Les juges doivent évaluer la gravité des manquements et leur impact sur la poursuite du contrat de travail.

1/ Prise d’acte : un mécanisme pour dénoncer les manquements graves de l’employeur

Le salarié en contrat à durée indéterminée peut prendre acte de la rupture de son contrat de travail en raison de manquements graves reprochés à son employeur.

La prise d’acte conduit à une saisine du conseil de prud’hommes qui doit qualifier cette rupture :
• soit en licenciement sans cause réelle et sérieuse, ou nul pour les salariés protégés (article L. 1231-1 du Code du travail) ;
• soit en démission si les faits reprochés ne justifient pas la rupture (Cass. soc., 16 novembre 2004, n°02-46048).

Pour justifier une prise d’acte, les manquements de l’employeur doivent être suffisamment graves pour rendre impossible la poursuite du contrat (Cass. soc., 30 mars 2010, n°08-44236).

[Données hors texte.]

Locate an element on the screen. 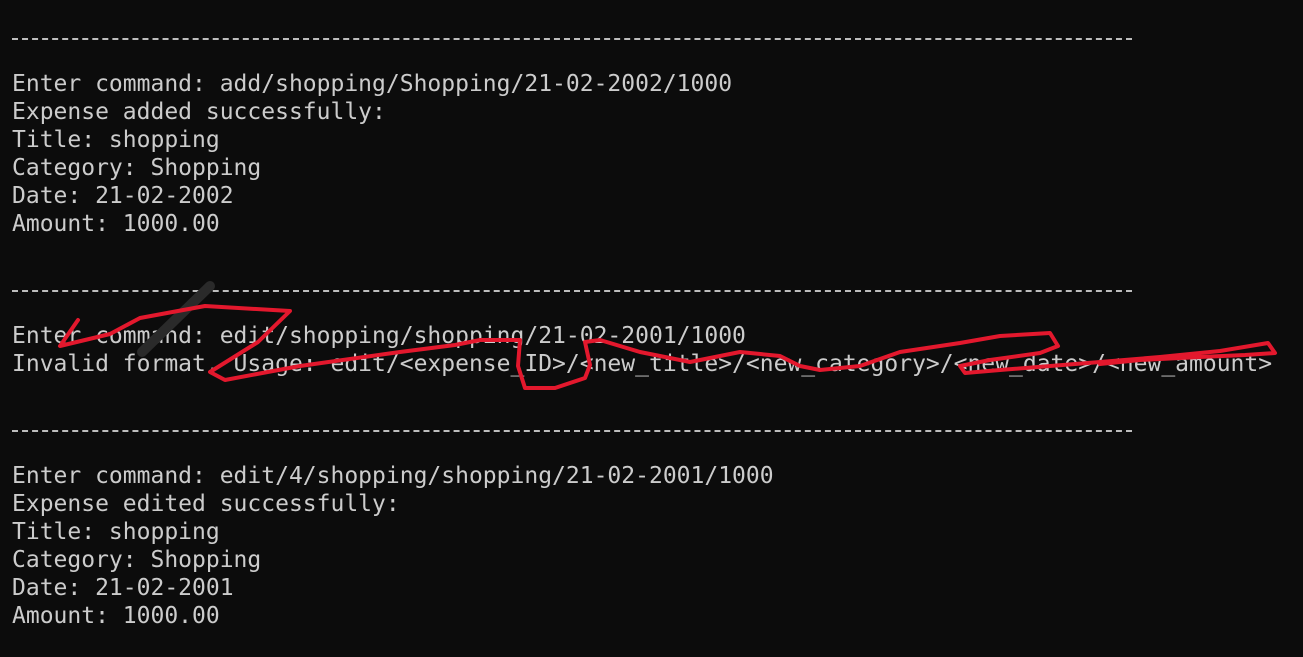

2/ Les faits : des manquements jugés sérieux mais anciens

Dans cette affaire, un salarié contestait une baisse de rémunération consécutive à des réorganisations survenues en 2018 et 2019.

Après avoir pris un congé parental de six mois, il a pris acte de la rupture de son contrat le 31 août 2020, invoquant ces manquements.

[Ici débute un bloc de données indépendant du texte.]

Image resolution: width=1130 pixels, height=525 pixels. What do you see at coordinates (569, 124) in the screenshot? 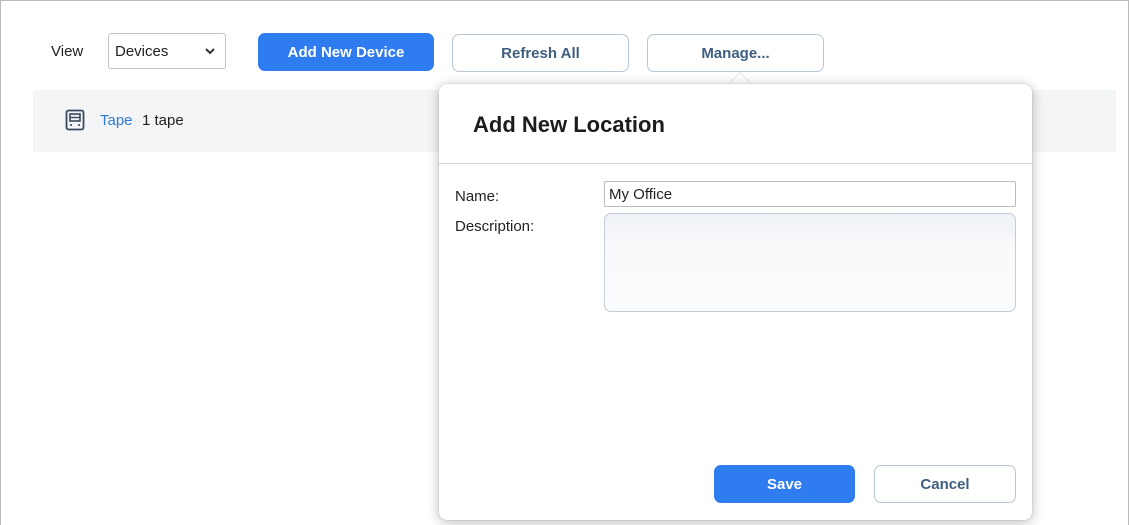
I see `popover-title: Add New Location` at bounding box center [569, 124].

Les juges du fond ont reconnu que ces faits étaient graves mais ont estimé que leur ancienneté suffisait à qualifier la prise d’acte en démission.

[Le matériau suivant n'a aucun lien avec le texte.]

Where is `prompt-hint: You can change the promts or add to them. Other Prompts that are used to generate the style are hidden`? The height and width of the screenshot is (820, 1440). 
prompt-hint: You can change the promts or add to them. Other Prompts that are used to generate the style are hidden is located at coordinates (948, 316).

L’ancienneté des faits ne suffit pas à justifier une démission

La Cour de cassation a censuré cette décision.

Elle rappelle que les juges ne peuvent pas se fonder uniquement sur l’ancienneté des faits pour qualifier une prise d’acte en démission.

Ils doivent examiner la gravité des manquements reprochés et vérifier s’ils rendaient impossible la poursuite du contrat de travail, peu importe l’ancienneté des faits (Cass. soc., 26 mars 2014, n° 12-23634).

La jurisprudence a déjà tranché en ce sens dans des affaires où le salarié avait pris un congé ou était en arrêt de travail avant la prise d’acte (Cass. soc., 11 décembre 2015, n° 14-15670 ; Cass. soc., 28 septembre 2022, n° 21-12546).

3/ Une nouvelle analyse à venir

L’affaire est renvoyée devant une autre cour d’appel.

Les juges devront cette fois évaluer si les manquements sérieux constatés rendaient impossible la poursuite du contrat, indépendamment de leur ancienneté.